- [WRITTEN INSTRUCTION]:
Pick out every line in the items below that contains the string "should", and copy each of those lines in full.

— START —

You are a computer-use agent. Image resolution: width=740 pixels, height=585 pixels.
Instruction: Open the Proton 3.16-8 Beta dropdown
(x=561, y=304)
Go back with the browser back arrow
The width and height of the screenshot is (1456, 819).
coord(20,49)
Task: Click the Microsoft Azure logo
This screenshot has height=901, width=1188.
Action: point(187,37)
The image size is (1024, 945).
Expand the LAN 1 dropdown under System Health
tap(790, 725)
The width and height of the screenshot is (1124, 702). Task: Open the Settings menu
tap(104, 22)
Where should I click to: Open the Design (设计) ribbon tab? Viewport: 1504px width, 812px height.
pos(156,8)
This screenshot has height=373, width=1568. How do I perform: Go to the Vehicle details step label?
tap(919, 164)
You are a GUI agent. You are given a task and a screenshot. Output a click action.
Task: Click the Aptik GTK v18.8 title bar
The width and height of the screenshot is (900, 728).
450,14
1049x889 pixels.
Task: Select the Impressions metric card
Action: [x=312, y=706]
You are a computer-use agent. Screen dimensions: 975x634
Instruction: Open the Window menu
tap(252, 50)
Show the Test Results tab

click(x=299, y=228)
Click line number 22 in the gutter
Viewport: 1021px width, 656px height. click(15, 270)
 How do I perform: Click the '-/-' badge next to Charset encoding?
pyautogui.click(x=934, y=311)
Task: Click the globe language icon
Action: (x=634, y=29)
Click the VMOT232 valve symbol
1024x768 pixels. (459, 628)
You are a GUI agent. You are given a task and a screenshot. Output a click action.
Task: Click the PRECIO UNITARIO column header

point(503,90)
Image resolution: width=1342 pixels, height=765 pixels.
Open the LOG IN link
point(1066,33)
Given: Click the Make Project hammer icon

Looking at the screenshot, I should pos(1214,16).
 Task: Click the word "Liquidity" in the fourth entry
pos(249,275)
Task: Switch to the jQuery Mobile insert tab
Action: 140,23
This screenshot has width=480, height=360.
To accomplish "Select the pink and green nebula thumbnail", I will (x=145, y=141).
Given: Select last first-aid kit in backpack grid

— END —

- [TASK SOLUTION]:
Where should I click to: Open the Design (设计) ribbon tab? Viewport: 1504px width, 812px height.
Looking at the screenshot, I should pos(1214,16).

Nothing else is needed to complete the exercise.